Recently I have been doing some relatively advanced math for my Vex robot (some isn’t that hard, some is a little more complicated), and every time I do, I make sure to test out the equations both manually (with a calculator), and in simulation (code them into a computer program and run them with test values on my computer). Once I get them working perfectly, I put them back into the Vex program, check everything out to make sure it’ll theoretically work, build it, load it, and bam, it doesn’t.
These are not mathematical miscalculations, all the math checks out. Neither are they variable overflows, I’m using variables that are plenty large for the application, and type casting them where necessary.
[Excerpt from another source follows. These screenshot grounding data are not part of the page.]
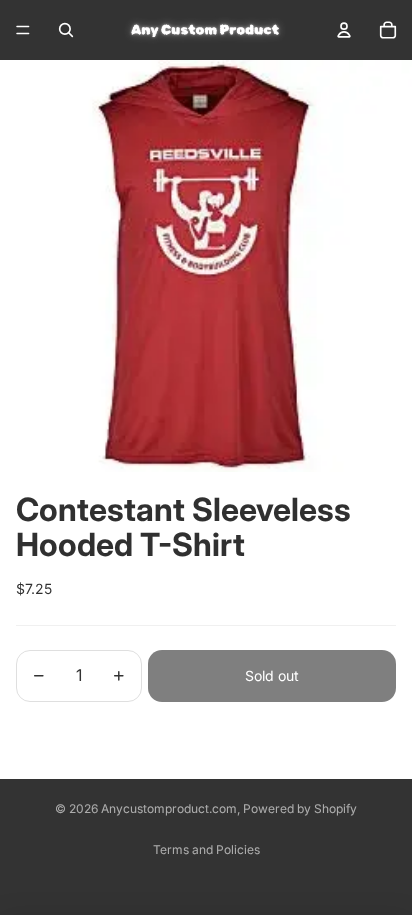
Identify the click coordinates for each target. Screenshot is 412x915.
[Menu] (23, 30)
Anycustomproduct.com (169, 808)
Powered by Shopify (300, 808)
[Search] (66, 30)
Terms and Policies (206, 849)
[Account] (344, 30)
These are instances where something just doesn’t work on the controller, and I can’t figure out what.
Specifically, the most recent ones have been for my holonomic drive program. I’ve had a holonomic control program working for a while, but recently I added in a scaling algorithm to make the joystick map to the speed and angle of the robot more closely. Basically, the individual wheel speed equations put the wheels at full tilt going forward/backward or left/right, but on the diagonals, there was a limited circle on the joystick you could move around before the equations overflowed the wheel speed variables, so I just capped them. This algorithm removed the need for capping and just scaled everything down to the wheel that was most out of range. In simulation.
In practice, if a wheel value gets out of range, all 4 wheels just stop.
Also, I tried halving the speed of an arm control motor by feeding it ((value-127)/2)+127 (so you can drive the motor slowly with a digital channel). It works great, but only in one direction. If you hit one button, the motor moves in one direction. If you hit the other button, the motor moves in the same direction as before.
Are these compiler errors, firmware errors, or PIC errors? I am, of course, always open to the idea that it’s user error, as it so commonly is, but I’ve checked all of these systems multiple times, and by all rights, it looks as if there’s nothing wrong except the fact that it doesn’t work. I’ve included my most recent program for reference (written in WPILib, the library used in EasyC). Feel free to criticize it all you want, I know my code isn’t pretty.
*As a note, in the code, I use the “~” character to invert unsigned character values. It is a bitwise operand that flips the value of all of the bits in the byte. It is equivalent to subtracting the value from 255.